Victor avait enfin sa réponse. En effet, il y avait une énorme différence entre une machine à vapeur fixée à l’entrée de la mine pour déplacer les chariots et une autre capable de se déplacer de façon libre et autonome et de transporter des marchandises aussi loin que le chemin de fer le permettait.
La capacité du train surpassant celle du transport fluvial, le poids ne serait plus une limitation au transport terrestre et en y mettant tout ce qu’il souhait emporter, Sa majesté aurait tôt fait de vider une ville.
Issu d’une famille de marchands, Victor connaissait l’importance du transport qui expliquait souvent pourquoi la plupart des villes étaient construites près d’une rivière. Ce train, qui allait offrir des possibilités illimitées à la circulation des ressources méritait bien son titre de “moyen de transport de l’époque”.
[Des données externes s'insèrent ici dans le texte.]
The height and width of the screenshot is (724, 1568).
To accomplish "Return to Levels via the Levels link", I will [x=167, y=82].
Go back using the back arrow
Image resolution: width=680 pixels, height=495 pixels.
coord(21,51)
Un sentiment indescriptible s’empara du bijoutier. Ravi et un peu perdu, il avait l’impression d’être à la fois témoin de l’histoire et abandonné d’elle.
Les Seigneurs d’autres royaumes se noyaient dans les plaisirs mais voyageaient à cheval et à dos de mulet sur des routes pavées de briques et couvertes de boue. Cependant, cela ne les dérangeait pas dans la mesure où ils ignoraient totalement ce qui se passait dans cette ville.
Une pensée traversa soudain l’esprit de Victor : si le futur était arrivé, ce n’était pas le cas partout.